- _REQUIRED TASK_
Transcribe the material below line for line without altering any character, and leave the pictures out.

________________________________________

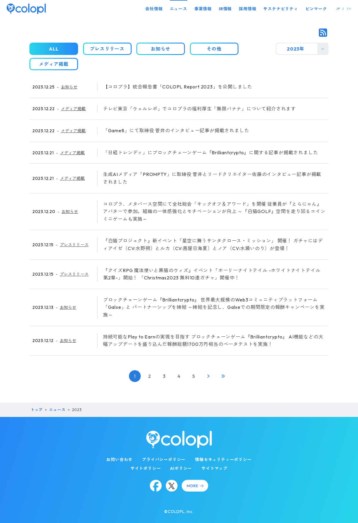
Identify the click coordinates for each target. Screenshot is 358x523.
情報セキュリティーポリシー (223, 459)
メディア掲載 (73, 108)
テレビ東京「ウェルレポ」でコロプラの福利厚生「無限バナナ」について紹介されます (199, 109)
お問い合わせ (119, 459)
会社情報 (154, 8)
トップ (37, 409)
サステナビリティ (280, 8)
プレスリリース (74, 244)
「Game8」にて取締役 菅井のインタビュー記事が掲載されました (176, 130)
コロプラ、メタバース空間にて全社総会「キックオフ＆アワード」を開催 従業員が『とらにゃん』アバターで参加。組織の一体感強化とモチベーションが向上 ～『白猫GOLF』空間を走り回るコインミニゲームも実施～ (214, 211)
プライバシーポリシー (163, 459)
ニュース (178, 8)
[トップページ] (26, 9)
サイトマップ (214, 468)
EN (349, 9)
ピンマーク (316, 8)
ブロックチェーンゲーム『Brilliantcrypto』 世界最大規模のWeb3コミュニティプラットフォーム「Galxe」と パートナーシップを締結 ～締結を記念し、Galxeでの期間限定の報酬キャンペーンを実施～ (214, 307)
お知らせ (69, 87)
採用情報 (247, 8)
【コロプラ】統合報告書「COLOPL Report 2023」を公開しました (177, 87)
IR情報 (225, 8)
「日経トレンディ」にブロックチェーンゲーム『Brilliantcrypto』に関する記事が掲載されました (210, 152)
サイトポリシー (145, 468)
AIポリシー (181, 468)
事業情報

________________________________________

- _COMPLETED TASK_
Identify the click coordinates for each target. Screenshot is 358x523.
情報セキュリティーポリシー (223, 459)
メディア掲載 (73, 108)
テレビ東京「ウェルレポ」でコロプラの福利厚生「無限バナナ」について紹介されます (199, 109)
お問い合わせ (119, 459)
会社情報 (154, 8)
トップ (37, 409)
サステナビリティ (280, 8)
プレスリリース (74, 244)
「Game8」にて取締役 菅井のインタビュー記事が掲載されました (176, 130)
コロプラ、メタバース空間にて全社総会「キックオフ＆アワード」を開催 従業員が『とらにゃん』アバターで参加。組織の一体感強化とモチベーションが向上 ～『白猫GOLF』空間を走り回るコインミニゲームも実施～ (214, 211)
プライバシーポリシー (163, 459)
ニュース (178, 8)
[トップページ] (26, 9)
サイトマップ (214, 468)
EN (349, 9)
ピンマーク (316, 8)
ブロックチェーンゲーム『Brilliantcrypto』 世界最大規模のWeb3コミュニティプラットフォーム「Galxe」と パートナーシップを締結 ～締結を記念し、Galxeでの期間限定の報酬キャンペーンを実施～ (214, 307)
お知らせ (69, 87)
採用情報 (247, 8)
【コロプラ】統合報告書「COLOPL Report 2023」を公開しました (177, 87)
IR情報 (225, 8)
「日経トレンディ」にブロックチェーンゲーム『Brilliantcrypto』に関する記事が掲載されました (210, 152)
サイトポリシー (145, 468)
AIポリシー (181, 468)
事業情報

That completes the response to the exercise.